* **Pixel coordinate grounding data**:
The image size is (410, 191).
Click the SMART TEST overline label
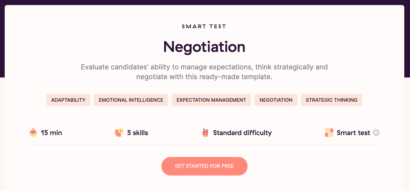coord(204,26)
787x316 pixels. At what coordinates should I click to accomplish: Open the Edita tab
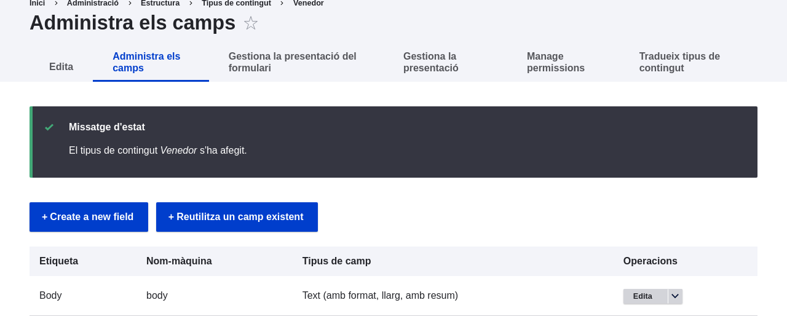(x=61, y=66)
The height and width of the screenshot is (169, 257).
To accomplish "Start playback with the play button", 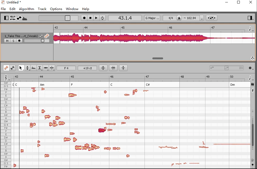I will pos(96,18).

* **WORK ORDER**:
The lines from the start of the data through the line that contains "The height and" are to be returned exactly, please, with both ends included and every picture left out.

* **REPLY TO THE TASK**:
The image size is (410, 191).
Click the SMART TEST overline label
coord(204,26)
787x316 pixels. At what coordinates should I click to accomplish: Open the Edita tab
(x=61, y=66)
The height and width of the screenshot is (169, 257).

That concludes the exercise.